_Instructions for the task_:
Copy the data word for word, starting at the line that contains "The height and width of the screenshot is (1127, 1162)." and continuing through the end of the data, with both ends included. Leave the pictures out.

Dataset entries:
※

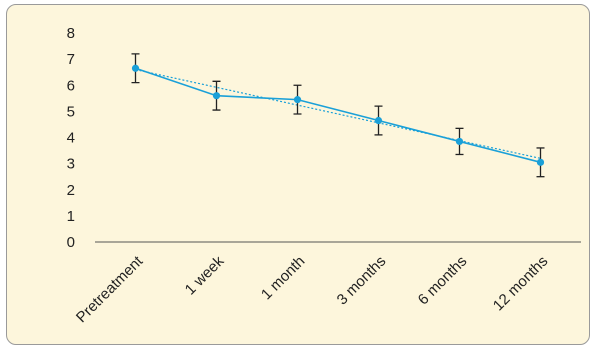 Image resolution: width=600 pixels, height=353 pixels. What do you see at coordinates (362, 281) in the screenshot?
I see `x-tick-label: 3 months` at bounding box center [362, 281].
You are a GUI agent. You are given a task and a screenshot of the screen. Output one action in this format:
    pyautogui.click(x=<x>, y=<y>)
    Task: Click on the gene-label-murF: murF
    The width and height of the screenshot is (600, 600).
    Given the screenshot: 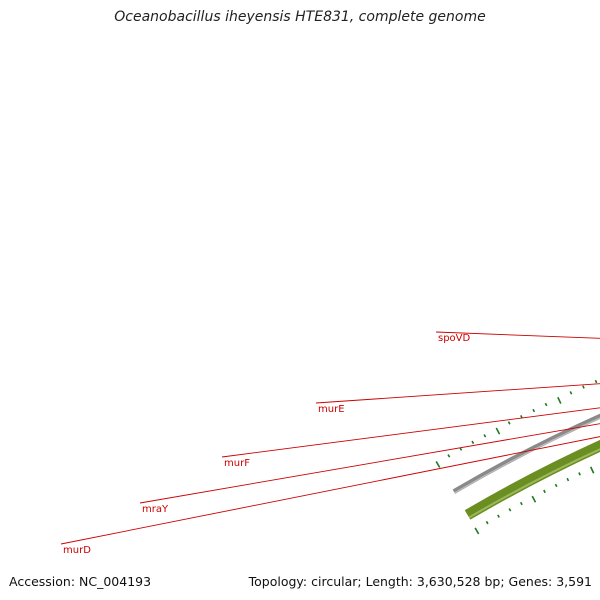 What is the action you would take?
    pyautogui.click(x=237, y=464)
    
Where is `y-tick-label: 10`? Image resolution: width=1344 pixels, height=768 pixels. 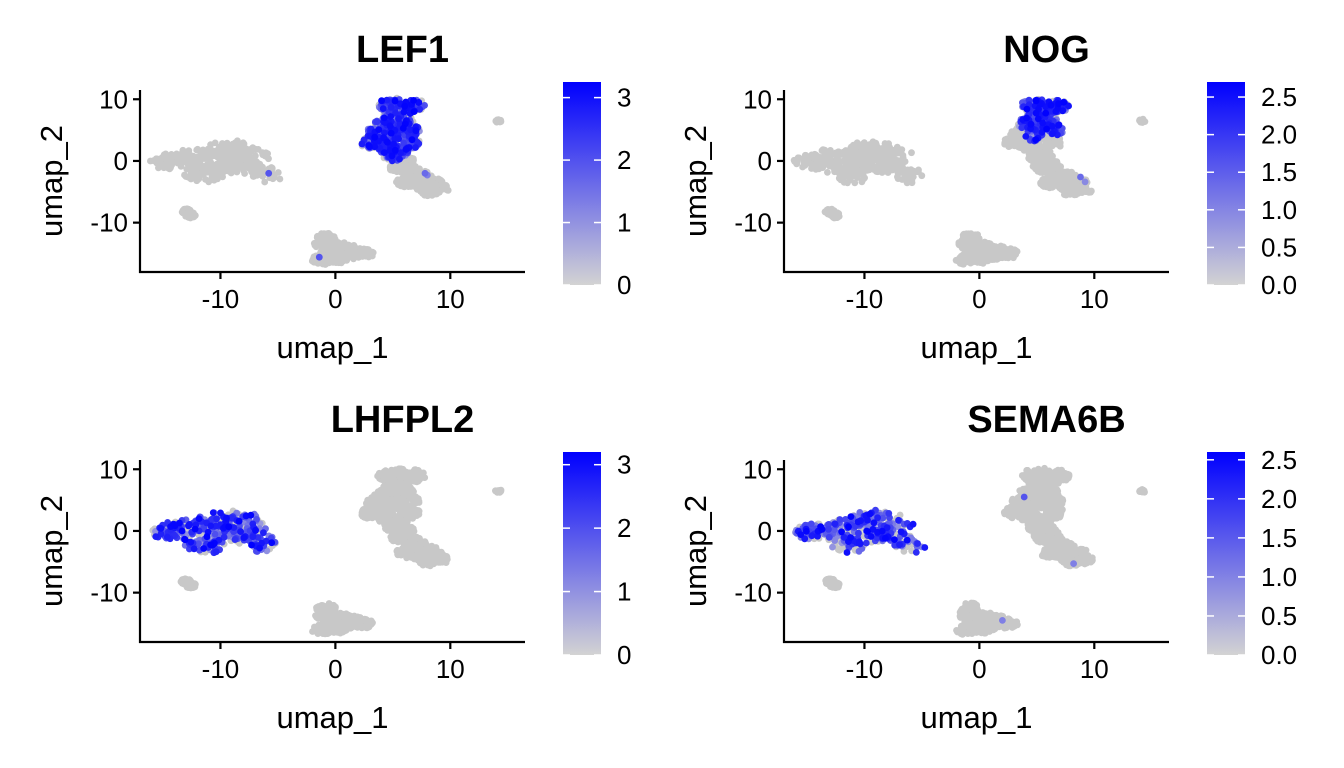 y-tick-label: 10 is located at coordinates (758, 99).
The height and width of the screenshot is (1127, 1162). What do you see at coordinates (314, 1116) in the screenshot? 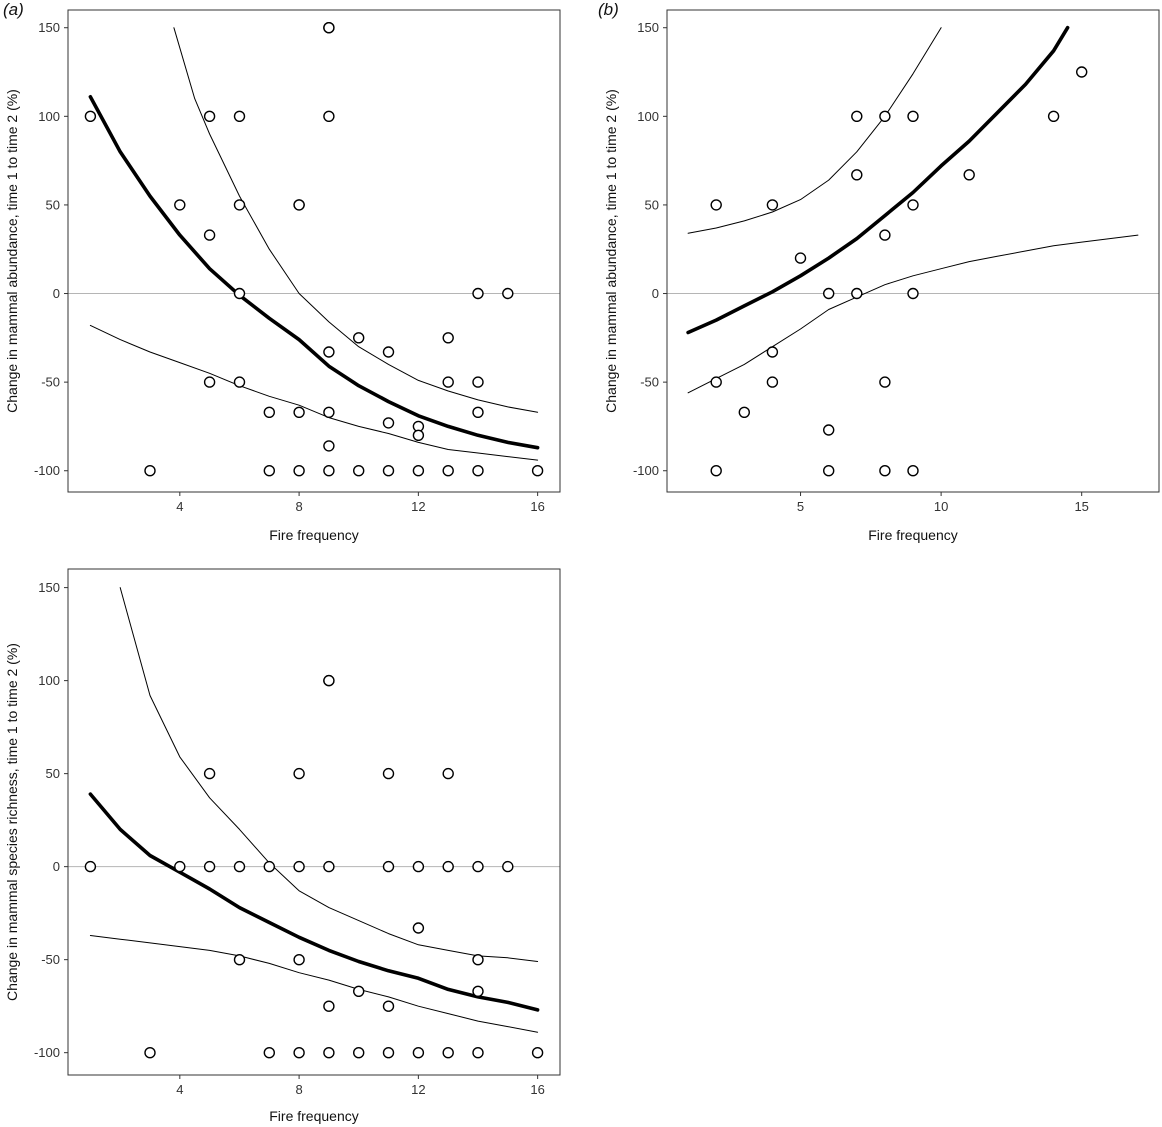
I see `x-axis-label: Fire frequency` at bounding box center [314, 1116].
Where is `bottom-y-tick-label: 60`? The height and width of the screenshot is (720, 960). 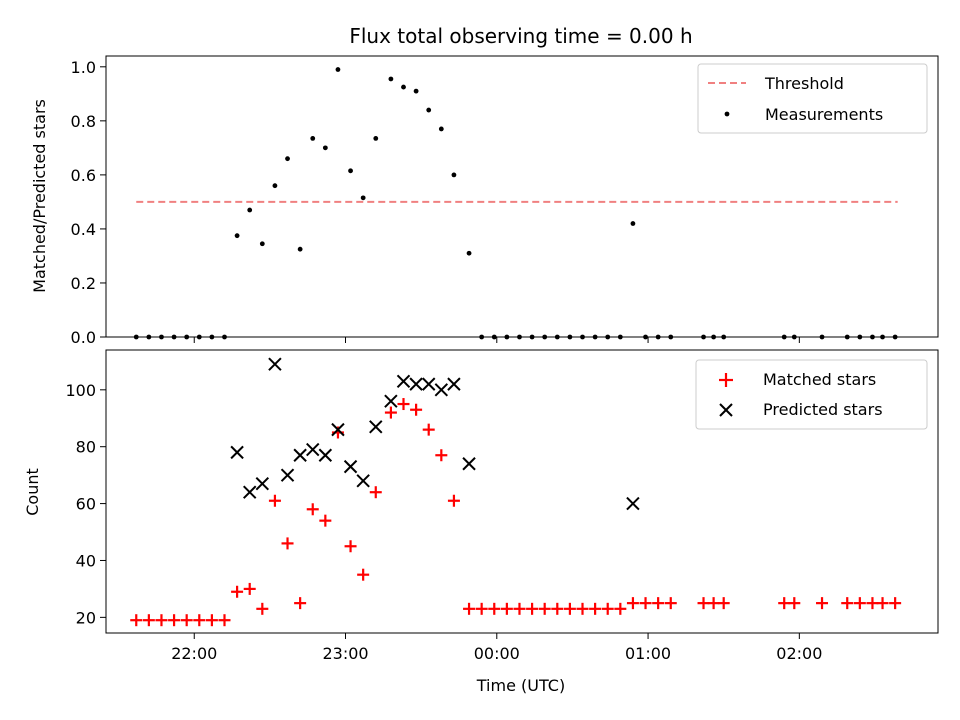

※

_Expected answer_:
The height and width of the screenshot is (1127, 1162). What do you see at coordinates (314, 1116) in the screenshot? 
I see `x-axis-label: Fire frequency` at bounding box center [314, 1116].
Where is `bottom-y-tick-label: 60`? The height and width of the screenshot is (720, 960). 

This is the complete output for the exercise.